老上海的“八仙桥”,随着它诞生的那个世纪过去而消失了,在上世纪末上海的城市更新中,它经历了一场革命,时代选择了它,它无法走革新的道路。决定它命运的并不只是政府,也包括社会,有些行政决定,在一定时期,反映的并不是长官意志,而是社会意愿,就像我们当时丢掉“文革”邮票一样,那是一种时代的纠结。

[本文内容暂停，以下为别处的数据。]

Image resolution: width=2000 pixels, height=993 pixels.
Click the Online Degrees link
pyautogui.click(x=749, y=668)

使“八仙桥”消失的行政行为很简单,一是九十年代初的淮海中路商业街大改造,二是九十年代末的延安中路绿地建设。前者抹掉了卢湾区境内的“八仙桥”遗迹,后者抹掉了黄浦区境内的“八仙桥”余部。铁壁合围,曾经繁华了近百年的“八仙桥”,就此不复存在。
但当时“八仙桥”的消失,在生活中并没有激起涟漪,恰恰相反,它是在社会的一种期待中离开的。无论是淮海路的改造,还是延中绿地的建设,都是前所未有的事情,是一个城市的公共命题。经历过太久的沉闷,社会对于新事物的出现,期待多于反对。

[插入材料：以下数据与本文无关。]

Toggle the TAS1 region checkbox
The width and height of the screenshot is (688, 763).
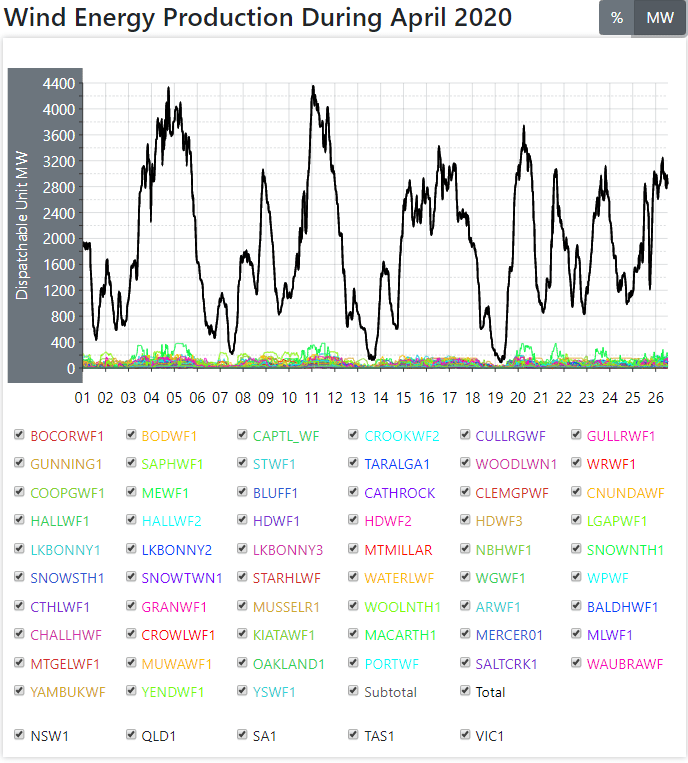pyautogui.click(x=354, y=735)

淮海中路东段地块的人口密度,曾经是每平方公里12万人,差不多该是上海之最了,建筑都是二级旧里,居民家里大都要用“马桶”的,那是什么样的生活质量?要改变这样的局面,谁也无能为力,区里当时气壮山河的战略目标,也不过是在5年之内,在淮海路造三栋商业大楼。东段仅一栋柳林大厦,建设资金还不知道在哪里呢?当时设想的是通过民间集资搞建设,可行性并不确定。
“八仙桥”在消失之前有过回光返照,1992年2月10日,淮海路封闭建设地铁1号线,是开膛挖的,但嵩山路以东的路段不封,八仙桥迎来了最后的温柔,淮海路上所有的商业精华都集中到这一方空间里了。之前,区政府抖擞精神,砸下了1500万元投资,技术改造这一路段沿线的商业设施,希望能够借机提升八仙桥地区的商业竞争力,也是卢湾区首次大规模砸钱,想提高淮海路的商业格局。

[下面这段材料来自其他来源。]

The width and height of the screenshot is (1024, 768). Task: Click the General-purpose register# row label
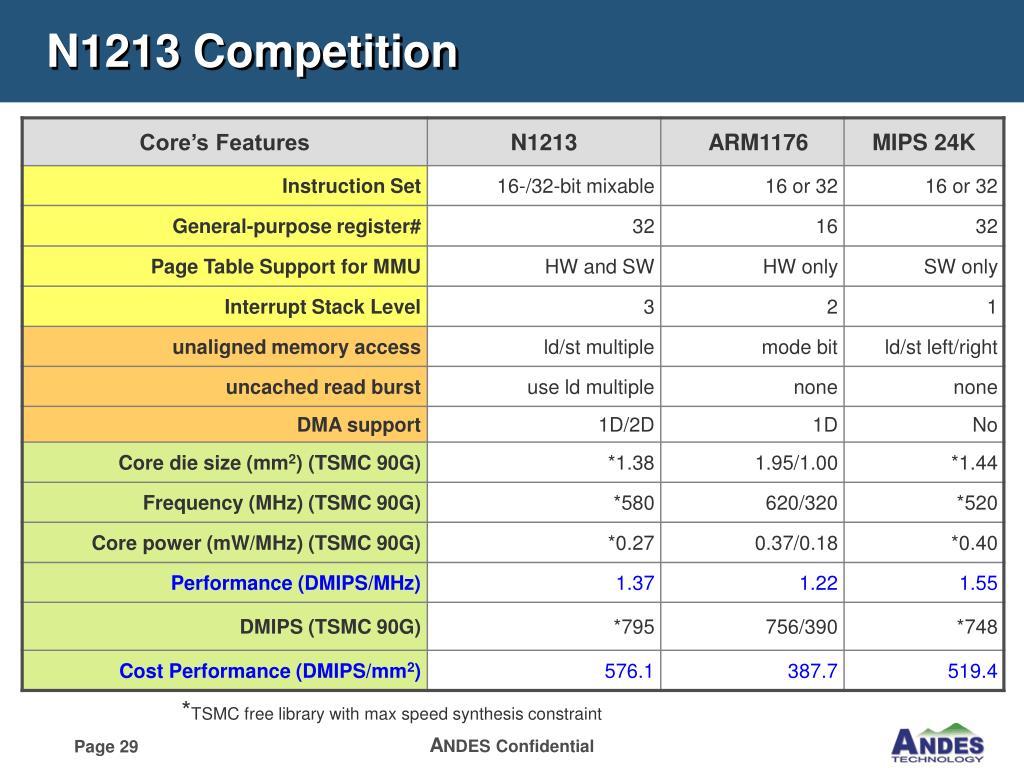pos(296,227)
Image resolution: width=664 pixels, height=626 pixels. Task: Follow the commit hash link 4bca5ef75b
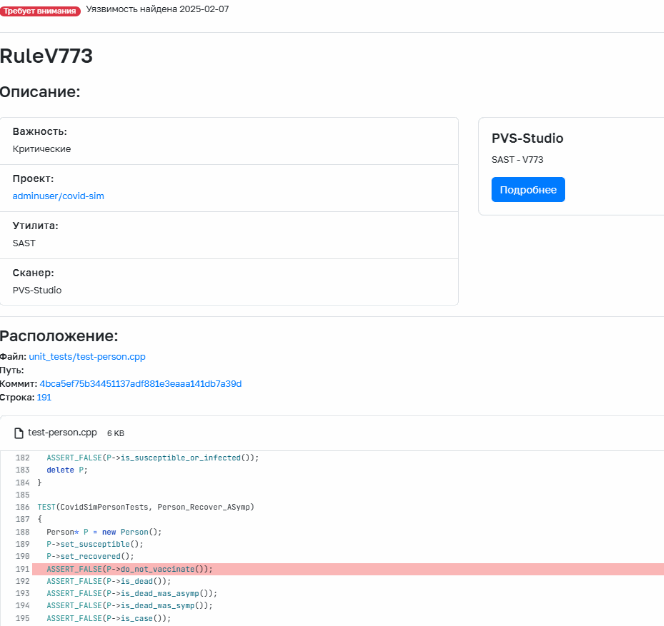click(140, 384)
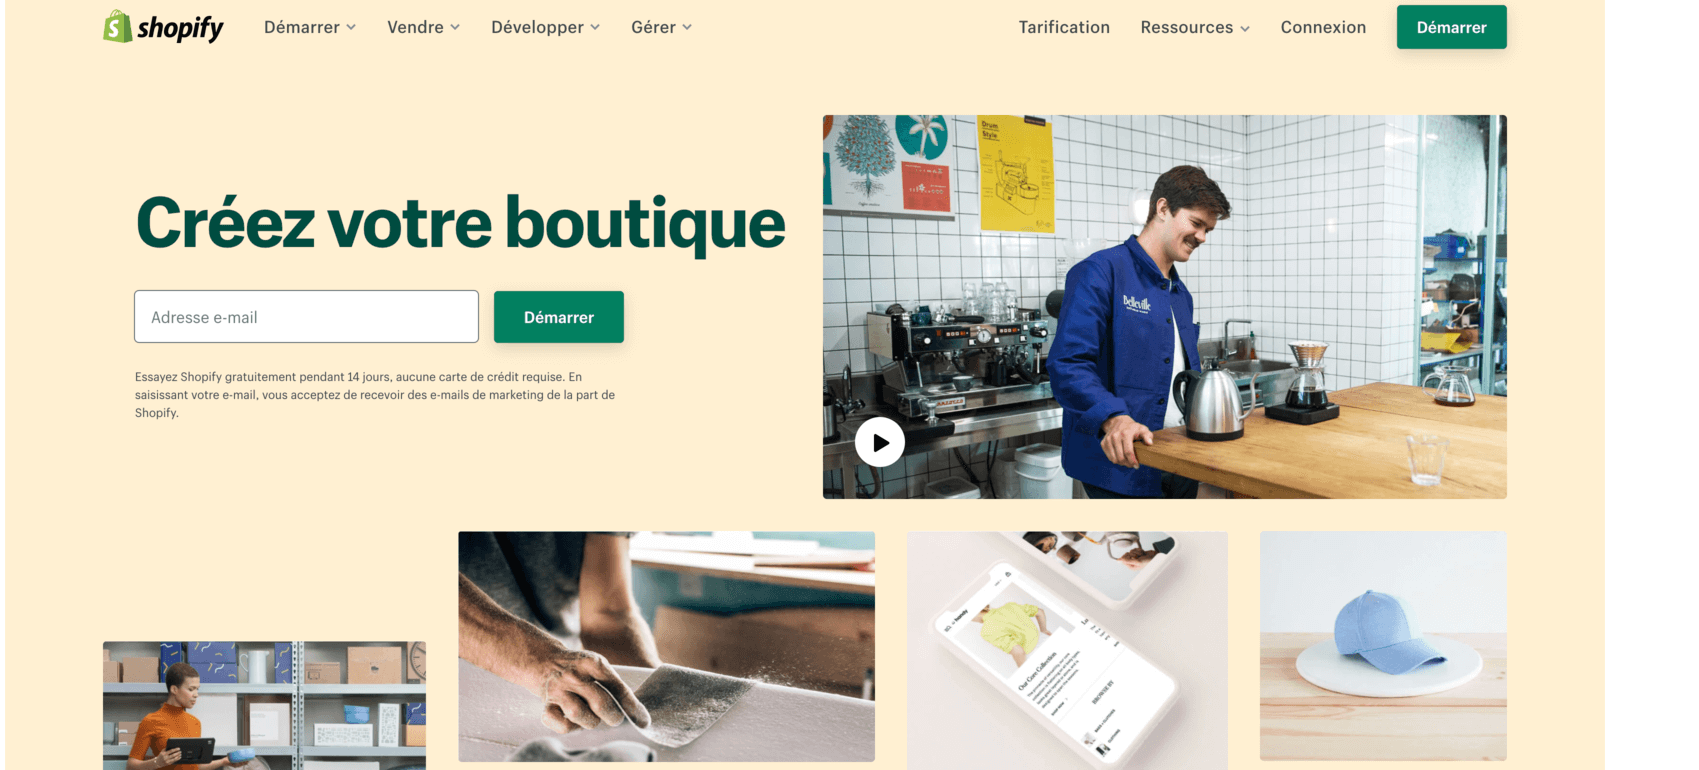The image size is (1699, 770).
Task: Expand the Démarrer menu chevron in the navigation
Action: [351, 28]
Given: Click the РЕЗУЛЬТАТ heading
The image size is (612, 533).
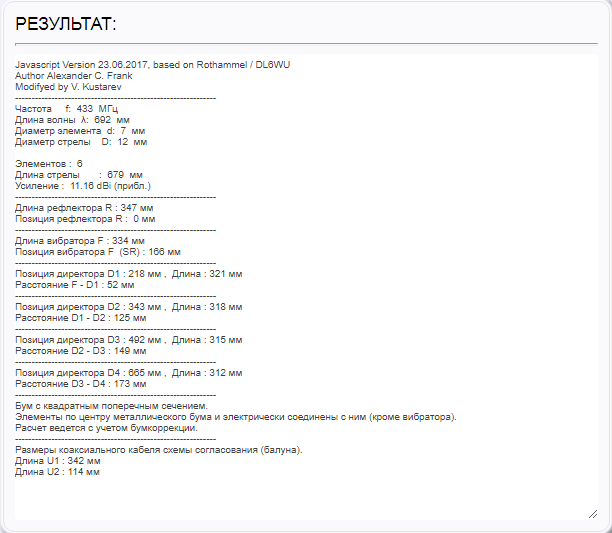Looking at the screenshot, I should click(x=66, y=23).
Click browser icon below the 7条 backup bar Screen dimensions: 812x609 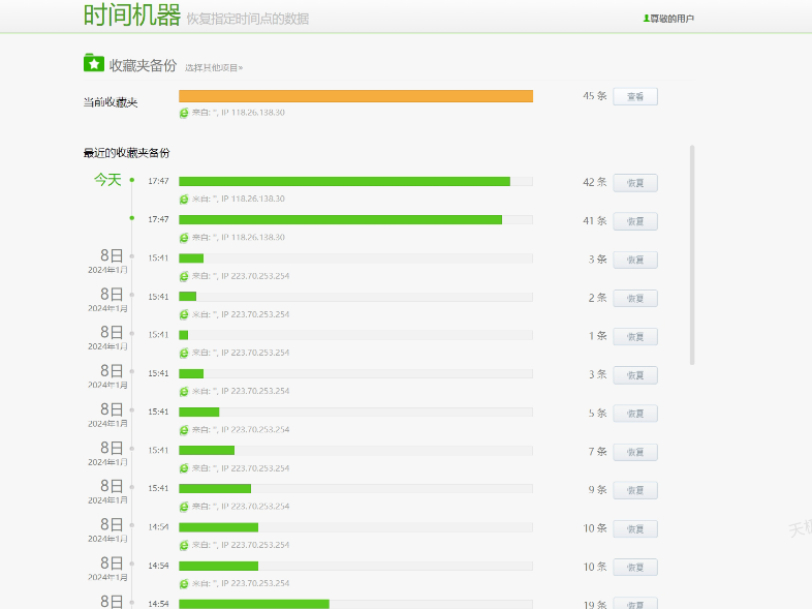[x=184, y=468]
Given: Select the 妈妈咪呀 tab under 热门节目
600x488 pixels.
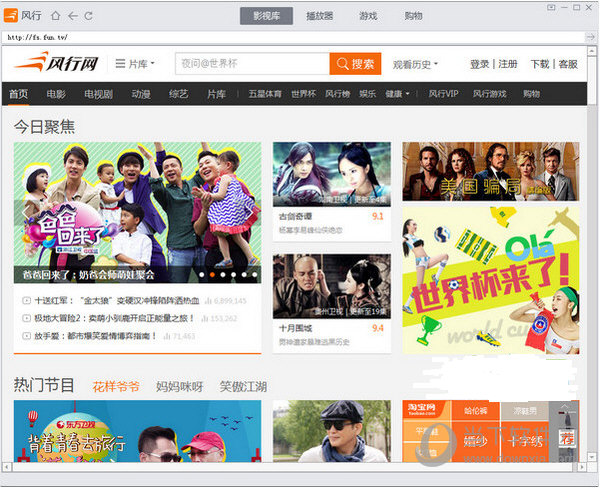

这个时候,工商银行上海市分行主动找来了,帮我们调整了一下视角:“你们整个淮海路东段的改造投资才1500万元,黄浦区光一个精品商厦建设的投资就是4000万哪!卢湾区的步子也太小了吧?要知道,卢湾区是存款流出区,存款规模大大超过贷款规模。”一语惊醒,禹鹏区长觉得我们是自得其乐地保守了。一轮新的调查开始,那是为接着的土地批租,为淮海路东段进行成街坊改造做准备。
区长派出了两路人马,一路由规划局长带领,一路是我,各自秘密进行调查,然后直接向他报告。调查进行了将近半年,主要摸清样本地块的动迁成本,从而科学地制定土地批租地价。当时并无土地市场,土地批租什么价?还真的难说。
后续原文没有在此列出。